Personal information
- Date of birth: 12 January 1997 (age 29)
- Place of birth: Villeneuve-Saint-Georges, France
- Height: 1.67 m (5 ft 6 in)
- Position: Right-back

Team information
- Current team: Hyères
- Number: 20

Senior career*
- Years: Team / Apps / (Gls)
- 2008–2010: Troyes / 9 / (0)
- 2010–2011: Beauvais / 37 / (0)
- 2011–2012: Cannes / 20 / (0)
- 2012–2013: Créteil / 35 / (0)
- 2013–2016: Nîmes / 104 / (0)
- 2013: Nîmes B / 1 / (0)
- 2016–2019: Troyes / 67 / (1)
- 2017: Troyes B / 5 / (0)
- 2019–2021: Châteauroux / 26 / (0)
- 2019: Châteauroux B / 1 / (0)
- 2021–: Hyères / 42 / (1)

International career
- 2019: Guadeloupe / 2 / (0)

= Jérémy Cordoval =

Footballer (born 1997)

Jérémy Cordoval (born 12 January 1990) is a professional footballer who plays as a right-back for Championnat National 1 club Hyères.
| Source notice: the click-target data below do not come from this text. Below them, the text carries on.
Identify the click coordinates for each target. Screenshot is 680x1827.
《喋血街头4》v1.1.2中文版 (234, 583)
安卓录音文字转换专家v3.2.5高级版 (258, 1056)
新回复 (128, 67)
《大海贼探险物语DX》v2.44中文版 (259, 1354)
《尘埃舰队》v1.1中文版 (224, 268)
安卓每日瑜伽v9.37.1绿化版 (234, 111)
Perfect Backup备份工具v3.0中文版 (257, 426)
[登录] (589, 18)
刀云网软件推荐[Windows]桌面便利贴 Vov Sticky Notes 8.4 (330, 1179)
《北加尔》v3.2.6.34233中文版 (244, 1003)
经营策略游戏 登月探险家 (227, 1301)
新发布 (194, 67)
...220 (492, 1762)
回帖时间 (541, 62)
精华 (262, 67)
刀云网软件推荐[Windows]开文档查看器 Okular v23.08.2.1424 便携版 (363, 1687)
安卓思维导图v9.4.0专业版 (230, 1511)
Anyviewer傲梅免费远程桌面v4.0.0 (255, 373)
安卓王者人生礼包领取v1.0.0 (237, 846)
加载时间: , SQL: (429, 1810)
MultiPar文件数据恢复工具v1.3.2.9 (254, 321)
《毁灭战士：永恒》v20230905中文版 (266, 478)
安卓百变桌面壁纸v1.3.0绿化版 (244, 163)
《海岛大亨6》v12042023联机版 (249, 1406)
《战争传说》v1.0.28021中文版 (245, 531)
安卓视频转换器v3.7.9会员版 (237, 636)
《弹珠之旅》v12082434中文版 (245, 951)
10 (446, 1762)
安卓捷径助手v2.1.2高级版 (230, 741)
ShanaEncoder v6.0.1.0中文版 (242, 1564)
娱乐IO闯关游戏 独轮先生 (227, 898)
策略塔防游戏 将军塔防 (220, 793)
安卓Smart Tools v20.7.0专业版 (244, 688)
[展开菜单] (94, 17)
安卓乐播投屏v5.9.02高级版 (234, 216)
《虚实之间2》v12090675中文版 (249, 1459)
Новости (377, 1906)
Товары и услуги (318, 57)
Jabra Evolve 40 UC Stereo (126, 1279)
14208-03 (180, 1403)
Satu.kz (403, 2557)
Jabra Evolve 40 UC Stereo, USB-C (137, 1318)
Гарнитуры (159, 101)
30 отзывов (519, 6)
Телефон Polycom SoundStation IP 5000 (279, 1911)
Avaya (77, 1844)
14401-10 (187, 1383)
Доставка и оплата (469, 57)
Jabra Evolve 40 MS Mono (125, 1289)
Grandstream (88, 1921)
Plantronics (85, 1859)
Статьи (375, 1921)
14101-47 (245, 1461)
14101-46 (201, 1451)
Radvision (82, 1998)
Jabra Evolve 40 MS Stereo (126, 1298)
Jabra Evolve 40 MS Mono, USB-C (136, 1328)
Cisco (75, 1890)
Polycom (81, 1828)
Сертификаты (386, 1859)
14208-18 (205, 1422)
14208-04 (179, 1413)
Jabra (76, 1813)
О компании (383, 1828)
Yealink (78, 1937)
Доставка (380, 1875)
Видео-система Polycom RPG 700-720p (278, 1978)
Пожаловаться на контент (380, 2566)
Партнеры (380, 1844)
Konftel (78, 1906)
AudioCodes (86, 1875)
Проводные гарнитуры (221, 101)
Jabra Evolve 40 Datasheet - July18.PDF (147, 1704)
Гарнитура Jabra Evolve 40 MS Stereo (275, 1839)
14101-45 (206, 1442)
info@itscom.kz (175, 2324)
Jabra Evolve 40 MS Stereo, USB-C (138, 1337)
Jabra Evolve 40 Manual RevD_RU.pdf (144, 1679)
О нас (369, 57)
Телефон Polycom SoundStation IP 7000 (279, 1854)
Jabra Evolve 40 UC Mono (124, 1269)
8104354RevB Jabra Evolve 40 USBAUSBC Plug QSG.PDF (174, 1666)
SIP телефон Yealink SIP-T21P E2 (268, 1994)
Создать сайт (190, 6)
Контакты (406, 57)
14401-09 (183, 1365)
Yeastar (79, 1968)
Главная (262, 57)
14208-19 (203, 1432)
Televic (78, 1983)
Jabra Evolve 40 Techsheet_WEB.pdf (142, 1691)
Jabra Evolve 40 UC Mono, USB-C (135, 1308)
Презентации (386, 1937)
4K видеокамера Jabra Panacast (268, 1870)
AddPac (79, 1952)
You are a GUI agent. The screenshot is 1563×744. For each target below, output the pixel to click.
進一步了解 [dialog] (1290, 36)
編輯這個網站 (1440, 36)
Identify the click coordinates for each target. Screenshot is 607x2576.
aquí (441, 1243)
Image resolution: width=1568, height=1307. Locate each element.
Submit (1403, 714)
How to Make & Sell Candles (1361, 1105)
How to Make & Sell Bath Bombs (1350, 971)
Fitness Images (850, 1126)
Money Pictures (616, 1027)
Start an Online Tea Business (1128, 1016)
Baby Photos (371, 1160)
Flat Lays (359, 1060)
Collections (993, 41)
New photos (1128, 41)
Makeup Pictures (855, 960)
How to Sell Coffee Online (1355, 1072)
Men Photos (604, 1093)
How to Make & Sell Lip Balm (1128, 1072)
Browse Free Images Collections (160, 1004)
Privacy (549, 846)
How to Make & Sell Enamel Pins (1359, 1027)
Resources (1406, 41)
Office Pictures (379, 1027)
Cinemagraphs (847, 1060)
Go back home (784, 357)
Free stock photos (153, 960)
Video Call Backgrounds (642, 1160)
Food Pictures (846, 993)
Born in metropolitan France, he played two matches for the Guadeloupe national team in 2019.

==Club career==
In June 2016, it was announced Cordoval would be rejoining Troyes for a second stint, signing a three-year contract.

On 4 August 2021, Cordoval moved to Hyères in the fourth-tier Championnat National 2.

==International career==
Cordoval made his debut for the Guadeloupe national team on 23 March 2019 in a CONCACAF Nations League qualifier against Martinique, as a starter.